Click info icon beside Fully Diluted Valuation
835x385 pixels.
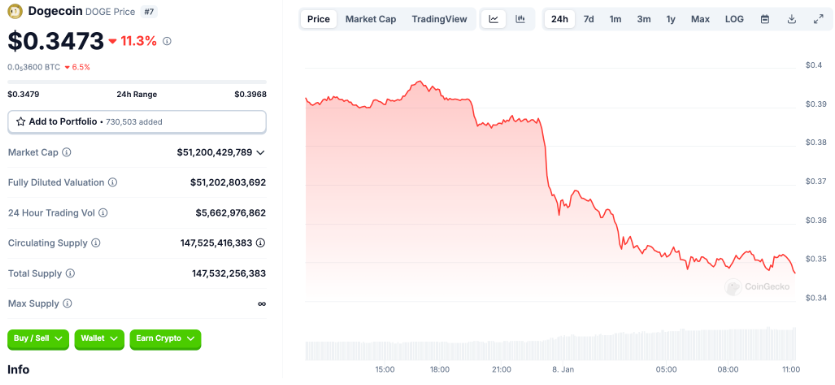[112, 182]

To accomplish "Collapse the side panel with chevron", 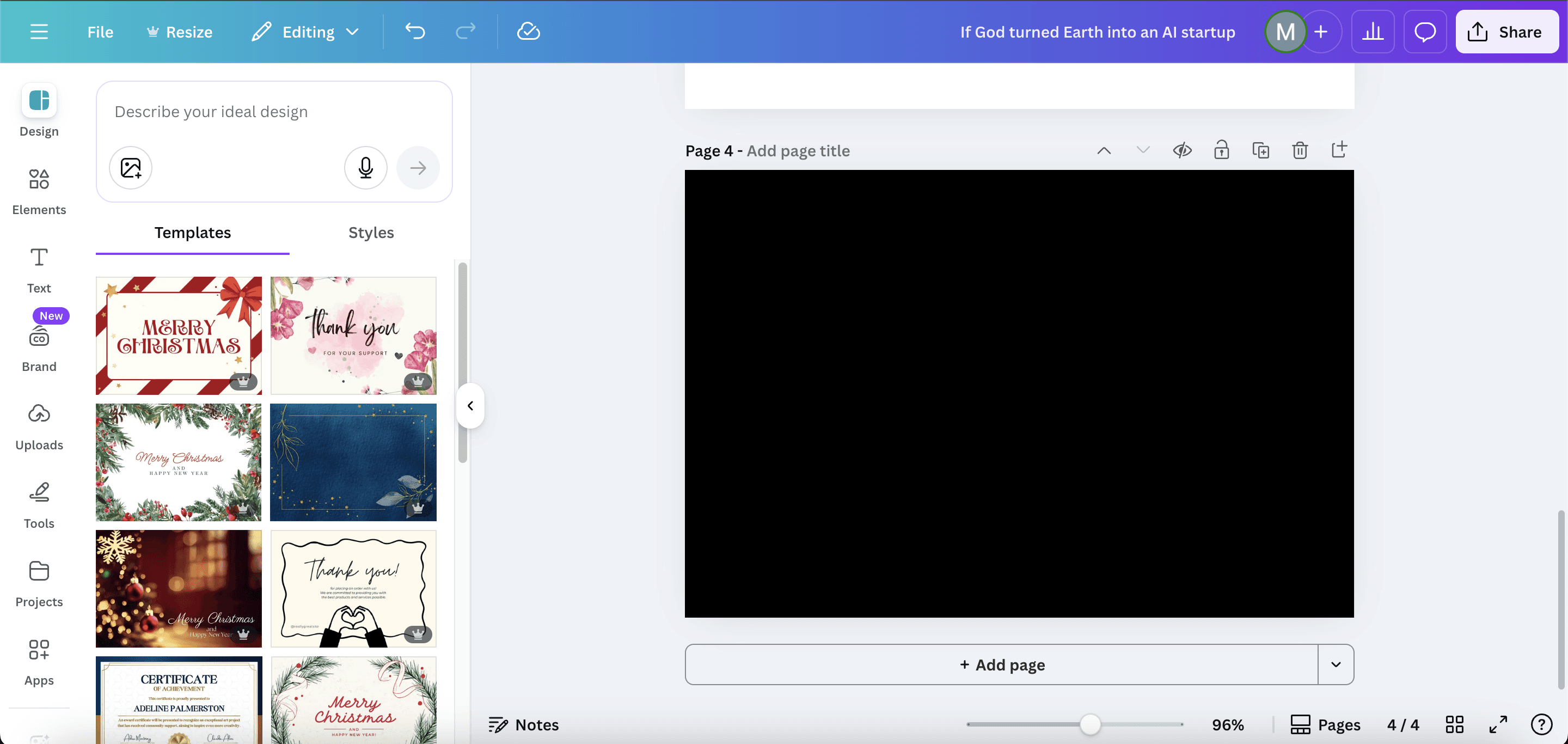I will [x=470, y=405].
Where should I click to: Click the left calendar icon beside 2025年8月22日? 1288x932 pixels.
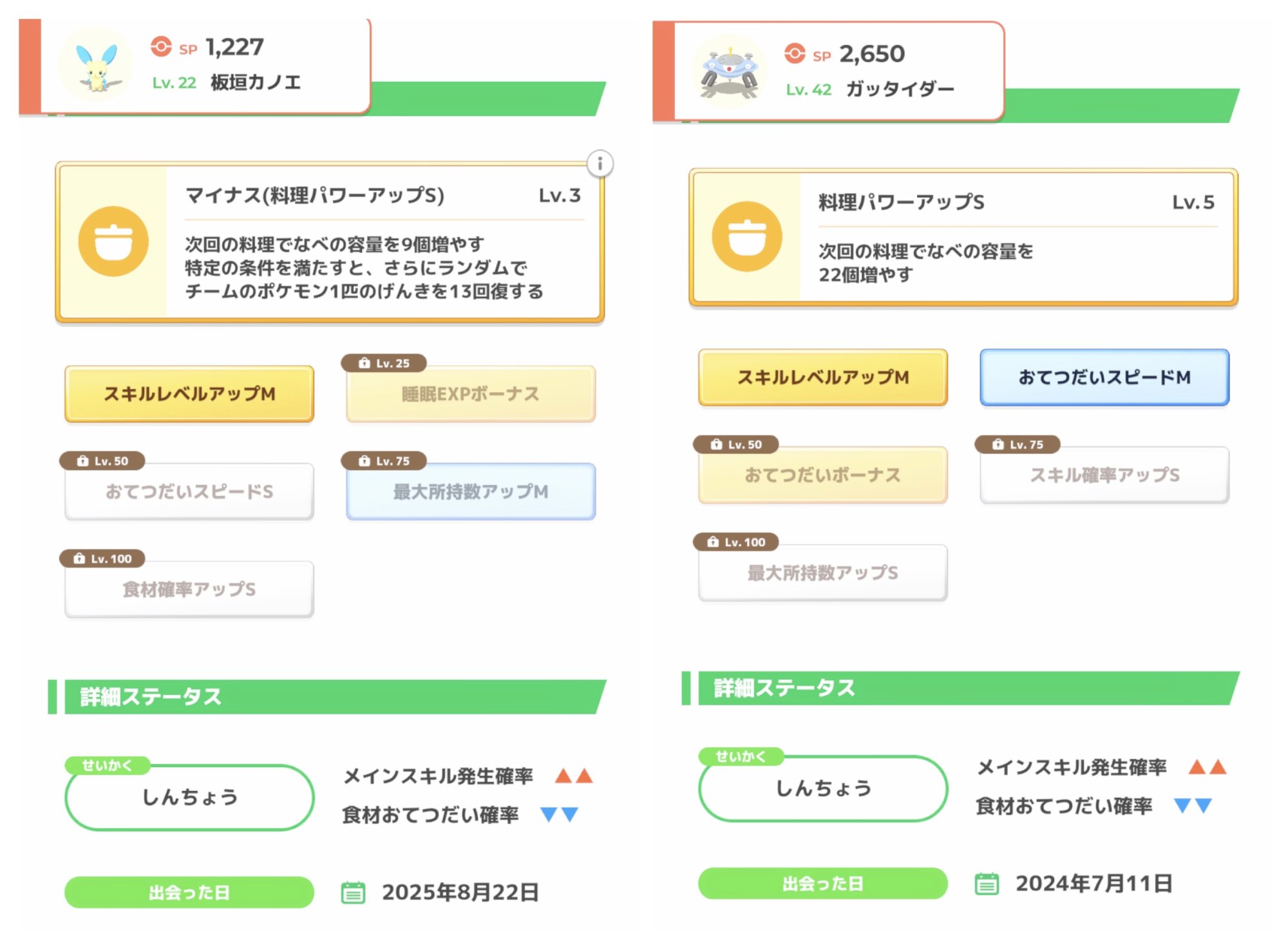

#####

== EXERCISE GOAL ==
Pull out every line in the items above that contains the word "icon".

== ANSWER TO THIS EXERCISE ==
Click info icon beside Fully Diluted Valuation
Where should I click to: Click the left calendar icon beside 2025年8月22日? 1288x932 pixels.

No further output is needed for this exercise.